◆ **EXERCISE DESCRIPTION**
Please show all lines of the records that include "screenshot".

◆ **DATA EXCERPTS**
=== Begin Enclosure ===

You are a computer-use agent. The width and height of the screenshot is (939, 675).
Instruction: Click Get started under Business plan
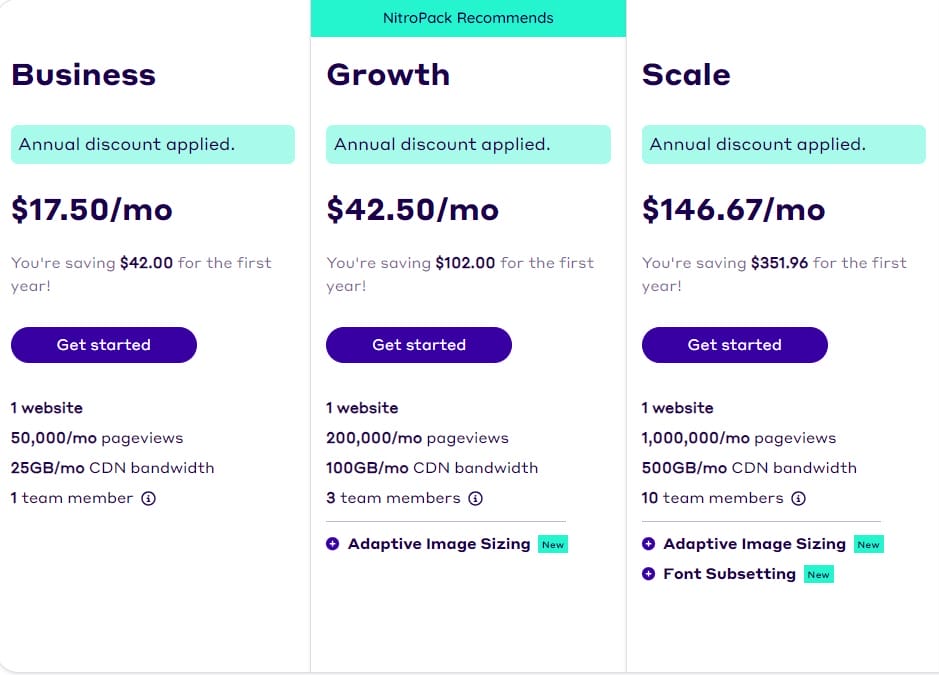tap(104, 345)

=== End Enclosure ===
=== Begin Enclosure ===

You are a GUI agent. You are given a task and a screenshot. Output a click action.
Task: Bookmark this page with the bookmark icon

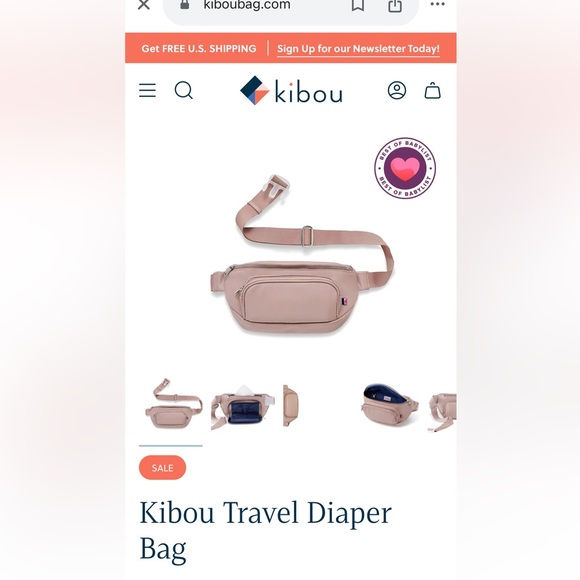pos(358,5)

=== End Enclosure ===

◆ **THE COMPLETED TASK**
You are a computer-use agent. The width and height of the screenshot is (939, 675).
You are a GUI agent. You are given a task and a screenshot. Output a click action.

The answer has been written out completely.